Text excerpt:
>> Begin

DBMS/Compare Executive Summary...

Identify differences or similarities across databases, analytical tables or mailing lists.  DBMS/Compare can examine the field content across multiple databases and extract the unique reference numbers for any records that have (or do not have) the same content. Records that have changed in some way across snapshot databases can be extracted for detailed analysis.

Typically used as extension to data audit, this utility has the ability to spot change – both on a record and field basis – and produce HTML and Excel output identifying the records that are different. The software aids the data mining process by identifying just records where data has changed, allowing the user to isolate these data in order to minimise the analysis required to track changes in customer behaviour.

Click here to view other software for data improvement

Click here to see an overview of our data improvement and enrichment services


Overview...

  • Do you have tens, hundreds, or thousands of databases and you aren't sure what's in them?

  • Have you made copies of tables and asked yourself:
            Are they exact copies?
            Have I deleted some fields?
            Did I add extra calculated fields?
            Is it a subset?
            Does it contain more records for the same project?

  • Do you want to compare snapshots of two or more customer segments saved at different time intervals, spot which records have changed (or have remained constant), then extract a file of unique reference numbers and use this file to reduce any subsequent data analysis process?

  • Would you like one spreadsheet, text file or html page showing all variables on all databases?

  • Would you like to build an output file with all the values of all the variables on any number of databases?

  • Have you inherited a long term project and have no idea what is contained in what file?

DBMS/Compare can help you answer all these questions.

Download an evaluation copy of DBMS/Compare 

Order a copy of DBMS/Compare (and or DBMS/Copy)

As hard drives have increased in size we tend not to delete data files.  Why should we?  They might contain useful information.  What's a little wasted disk space?  In a world of faster computers we are able to play "what-if" by building subsets, computing new fields and testing ideas with the data.  The end result is a disk drive full of data.  Some of it may be duplicates, some may be subsets and some of it the original source data.  DBMS/Compare, an exciting new program from the developers of DBMS/COPY, is here to help you make sense of your data files.

How does it work?

>> End

The tasks:
**1.** In the DBMS/Compare text, reproduce the passage that starts at "Overview..." and ends at "it a subset?".
**2.** According to the DBMS/Compare text, in which formats does the utility produce output identifying the records that are different?

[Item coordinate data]
>> Begin

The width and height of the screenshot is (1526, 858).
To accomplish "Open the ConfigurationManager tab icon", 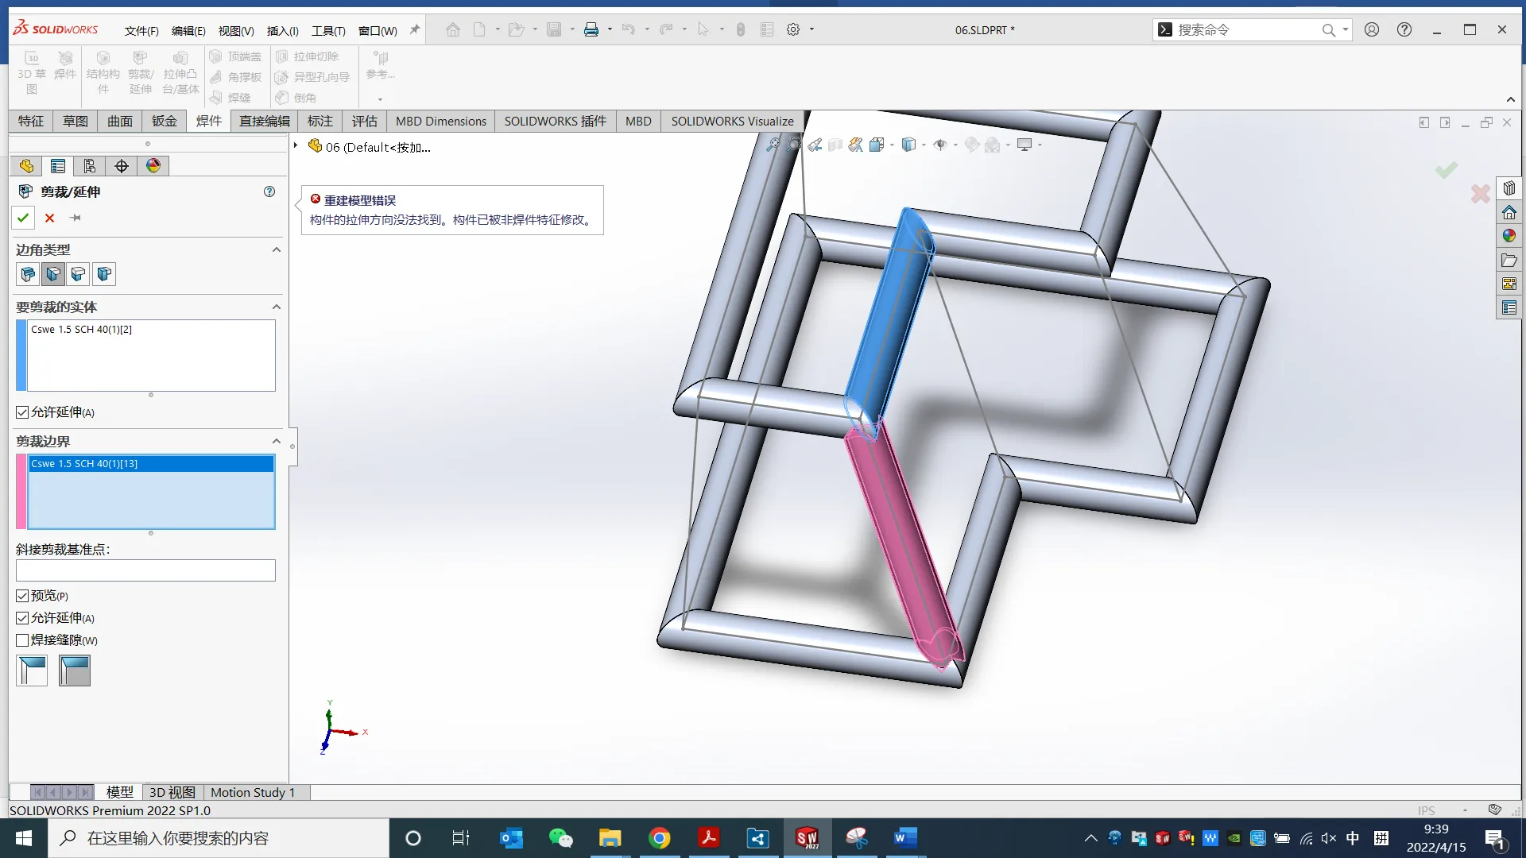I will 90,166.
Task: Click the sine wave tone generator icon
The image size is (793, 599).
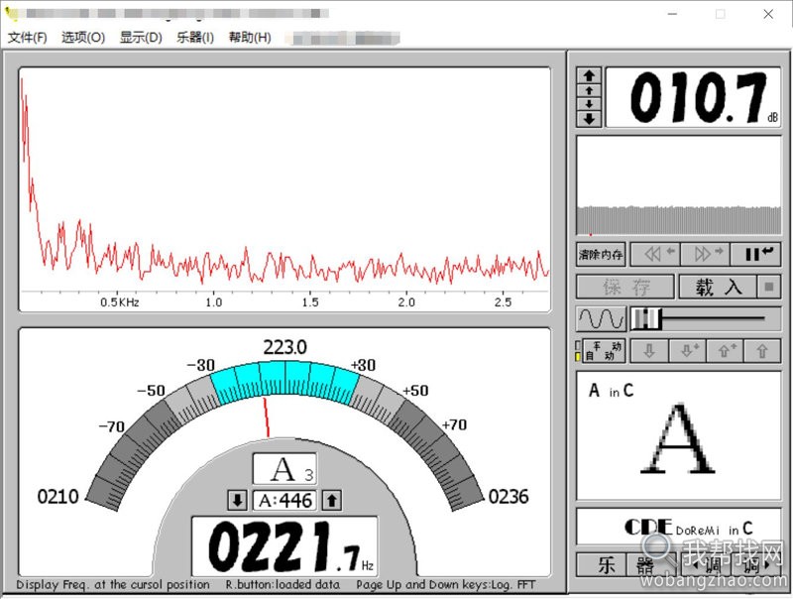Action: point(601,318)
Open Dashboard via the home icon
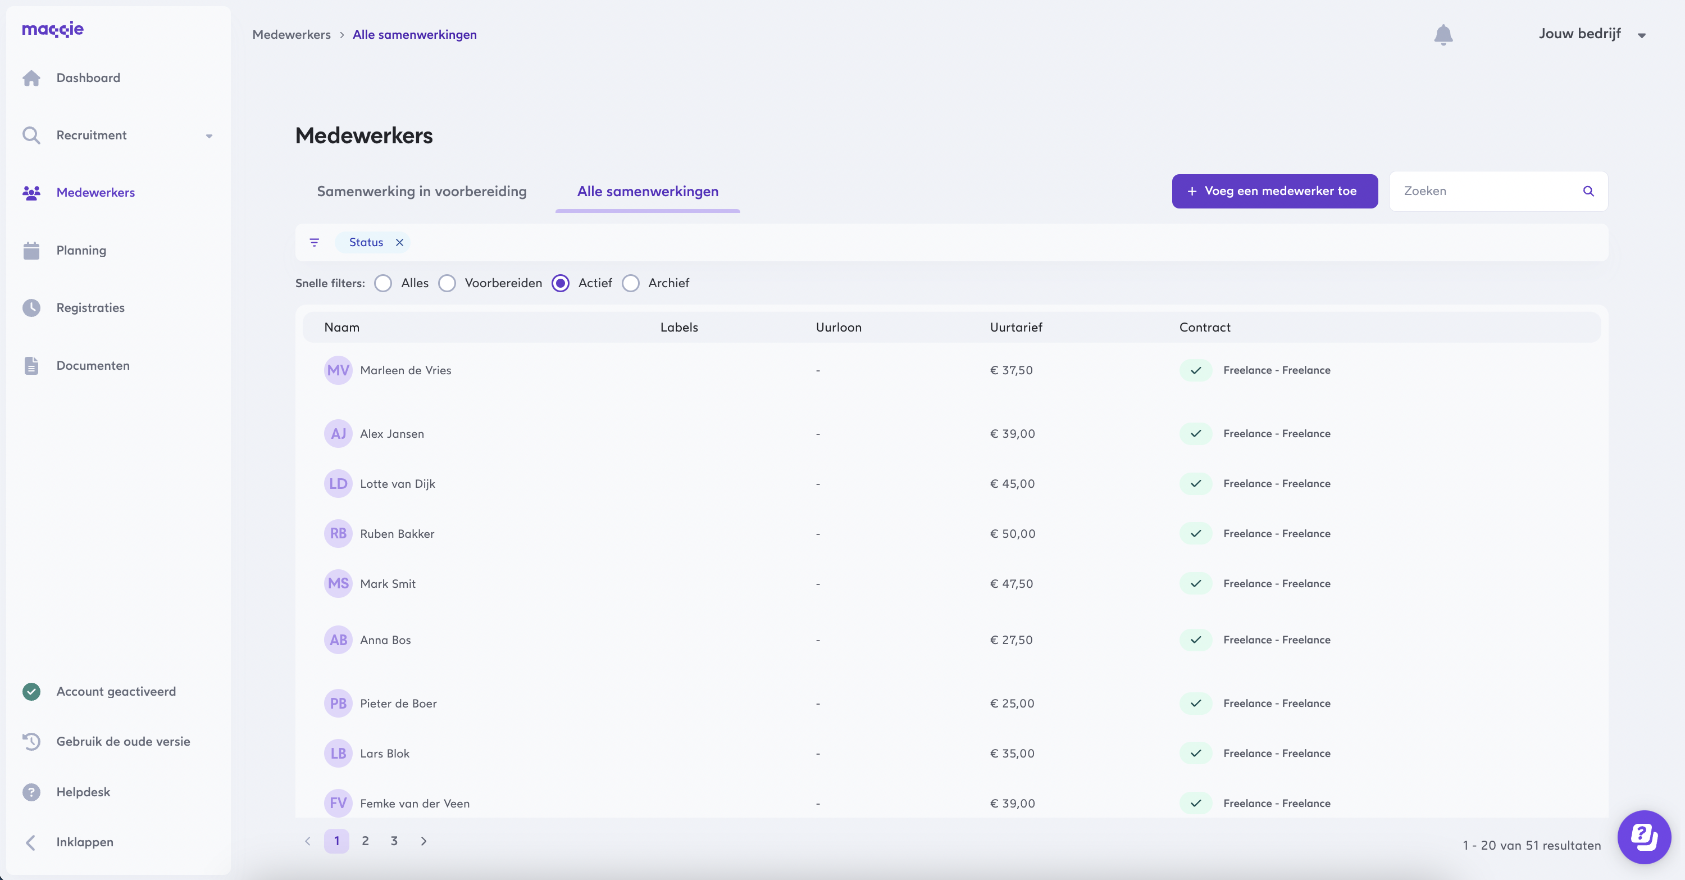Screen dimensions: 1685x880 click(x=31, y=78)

>> End
>> Begin

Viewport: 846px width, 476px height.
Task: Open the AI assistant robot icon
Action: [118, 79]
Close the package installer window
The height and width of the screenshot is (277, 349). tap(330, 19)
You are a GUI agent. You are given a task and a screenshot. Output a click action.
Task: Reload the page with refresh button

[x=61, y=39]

>> End

Correct answers:
**1.**
Overview...

  • Do you have tens, hundreds, or thousands of databases and you aren't sure what's in them?

  • Have you made copies of tables and asked yourself:
            Are they exact copies?
            Have I deleted some fields?
            Did I add extra calculated fields?
            Is it a subset?

**2.** HTML and Excel